Álvaro Torres es de aspecto triste. Tiene los ojos pequeñitos como si hubiera llorado dos décadas seguidas. Habla lo justo. Es de ademanes lentos y sus manos parecen danzar en el aire cuando se expresa.
Lleva un yin desteñido. Una camisa a cuadros. Tenis, gorra y una mochila arhuaca que no se quita durante todo el viaje, que empieza a las ocho de la mañana en el municipio de Pueblo Bello, a una hora de Valledupar.
Álvaro es indígena arhuaco y es uno de los cinco conductores que hacen el recorrido diario entre Pueblo Bello y Nabusimake, en el corazón de la Sierra Nevada de Santa Marta, nuestro destino, en donde viven cerca de 50 familias de esta etnia y cuyo valor es repetido por propios y extraños, por conservar todas las costumbres de sus aborígenes.

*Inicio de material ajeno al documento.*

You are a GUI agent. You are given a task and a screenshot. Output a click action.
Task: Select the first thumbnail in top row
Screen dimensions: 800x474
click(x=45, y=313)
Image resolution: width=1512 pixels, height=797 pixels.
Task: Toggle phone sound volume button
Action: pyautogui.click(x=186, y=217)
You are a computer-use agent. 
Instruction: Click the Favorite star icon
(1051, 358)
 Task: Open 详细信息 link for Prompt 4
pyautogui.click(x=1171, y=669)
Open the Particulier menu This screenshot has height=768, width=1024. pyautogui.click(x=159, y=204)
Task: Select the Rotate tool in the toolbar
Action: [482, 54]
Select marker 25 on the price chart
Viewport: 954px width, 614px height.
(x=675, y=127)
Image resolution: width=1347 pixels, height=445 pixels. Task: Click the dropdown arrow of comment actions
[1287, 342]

Antes de que Álvaro dedique toda su concentración a acariciar durante dos horas el timón de la Toyota y a conducirla por una carretera destapada cubierta de polvo y piedras, aquí en Pueblo Bello comienza la lluvia de recomendaciones para ingresar a Nabusimake: No tomar fotos. No gritar. No botar basuras. No fumar.
La recompensa
Después de un viaje de dos horas por una trocha, aparece silencioso, Nabusimake, el sitio perfecto para desconectarse del agite del día a día. La brisa fresca raya por instantes con el frío, el silencio se dimensiona y el eco golpea.
Aunque Nabusimake es un territorio extenso, para ingresar al pueblito hay que solicitar un permiso. Por eso, antes de viajar a Nabusimake el turista debe saber que le pueden negar la entrada. Los arhuacos se reservan el derecho de permitir o no el acceso.
Es por eso que Álvaro aquella mañana entra solo y tras cinco minutos llega con la orden de ingresar, solo hasta una capilla ubicada en el centro del poblado. Ahí, empieza una especie de juicio. Las autoridades del cabildo preguntan a qué vamos, por qué queremos conocer Nabusimake, de dónde somos y cómo nos llamamos. Al final "decretan" que podemos estar en su territorio, que debemos dar una "donación" y que hay que pagarles a los arhuacos que fotografiemos.
En sus estrechas calles de piedra son pocos los arhuacos que se dejan ver. Parecen esconderse del bullicio de los visitantes y solo algunos salen y saludan y piden prestadas las cámaras para tomarse fotos entre ellos. Tienen granja donde siembran plátano, tomate y hortalizas. Hay una tienda que huele a húmedo en donde lo único que hay a la venta es gaseosa y lana.